La plantilla reivindica mejores medios y reprocha al Ayuntamiento que la misma «presteza» que muestra ante la Junta no se aplique a sus propios trabajadores
25/08/2026 Actualizado a las 19:18h.
Hay emergencias en las que unos minutos pueden marcar la diferencia, y en ellas, tanto los servicios sanitarios como la Policía Local muchas veces comparten el mismo escenario. Apenas una semana después de que el sector de las ambulancias abriera el debate sobre las emergencias en Miranda de Ebro, la Policía Local ha decidido mover ficha.

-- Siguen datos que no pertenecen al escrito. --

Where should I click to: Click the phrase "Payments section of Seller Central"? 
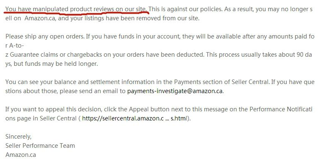tap(222, 82)
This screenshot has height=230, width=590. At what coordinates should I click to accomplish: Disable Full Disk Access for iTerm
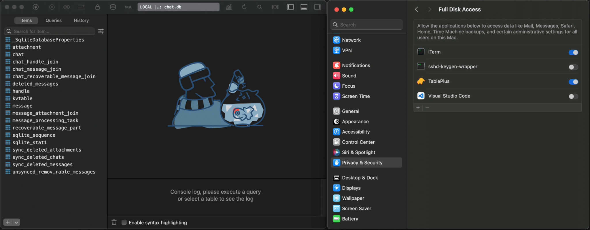click(573, 52)
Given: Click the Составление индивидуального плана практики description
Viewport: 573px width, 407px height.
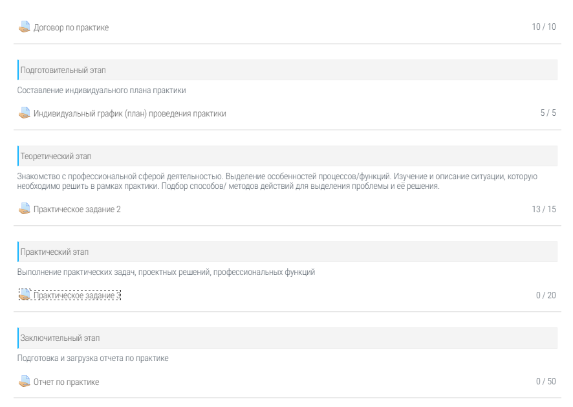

Los sindicatos SPPME, UGT y CCOO han salido a la palestra para retratar lo que consideran una contradicción flagrante en el equipo de Gobierno: exigir con presteza mejoras a la Junta de Castilla y León al tiempo que se mantienen congelados los problemas de su propia competencia. El agravio comparativo escocería especialmente en materia asistencial.
Una primera respuesta que también salva vidasLos sindicatos recuerdan que la Policía Local es, en muchas ocasiones, el primer recurso que llega ante una parada cardiorrespiratoria. Pese a que valoran positivamente que la nueva Jefatura haya implantado un programa regular de formación en Reanimación Cardiopulmonar (RCP) —supone el fin de años en los que los agentes se pagaban el reciclaje de su bolsillo—, lamentan el vacío institucional posterior.
Los agentes denuncian que las felicitaciones oficiales por salvar vidas solo llegan si el caso adquiere repercusión pública o se solicita de forma externa. Una falta de respaldo que también se traduciría en un estancamiento material y laboral.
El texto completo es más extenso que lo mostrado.